» Records for the exercise:
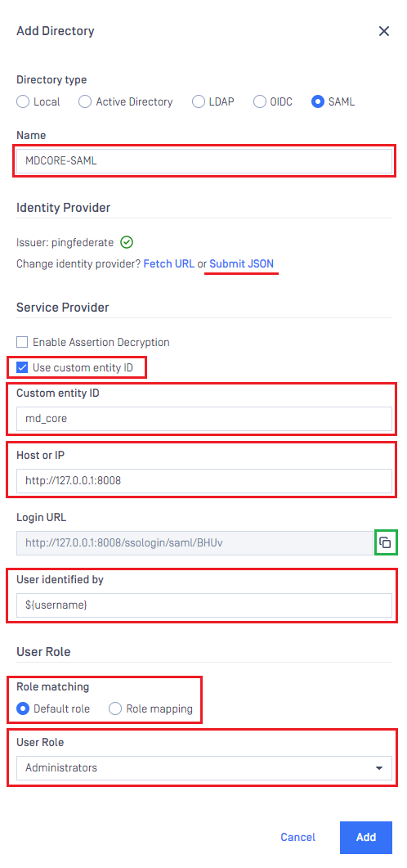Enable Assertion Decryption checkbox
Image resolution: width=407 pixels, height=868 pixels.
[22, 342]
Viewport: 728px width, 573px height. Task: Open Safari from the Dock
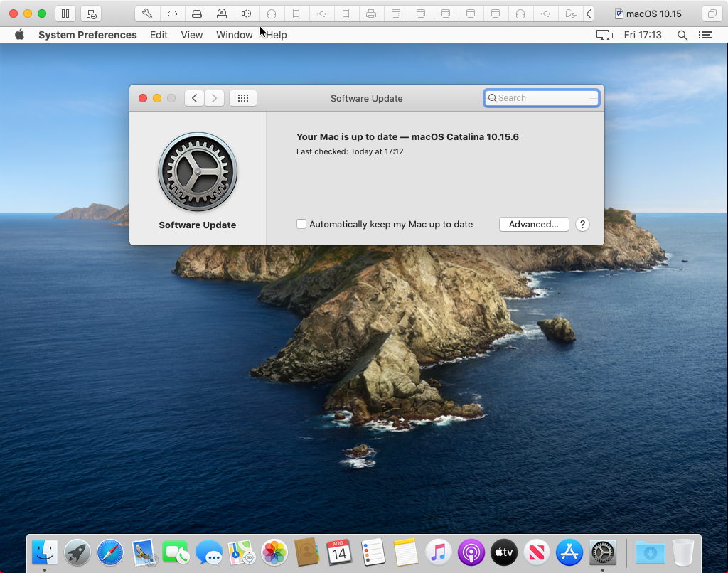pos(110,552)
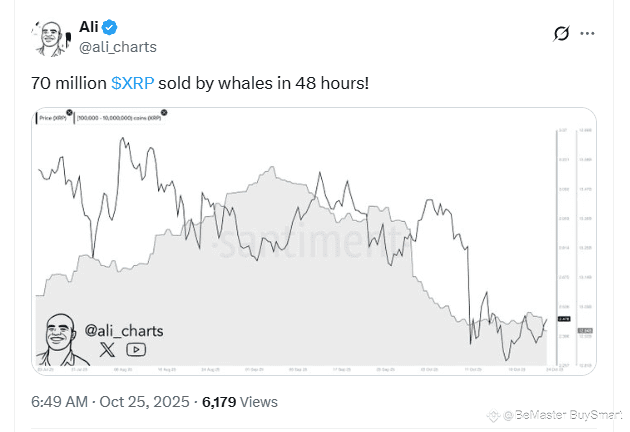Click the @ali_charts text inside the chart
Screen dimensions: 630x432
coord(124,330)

» Problem details:
Only the lines from the one with "Viewport: 728px width, 573px" to the end of the listing, both ends included, should be retyped exactly; no pictures belong in the copy.

» Written answer:
Viewport: 728px width, 573px height. Task: Open Safari from the Dock
pos(110,552)
Click the @ali_charts text inside the chart
Screen dimensions: 630x432
coord(124,330)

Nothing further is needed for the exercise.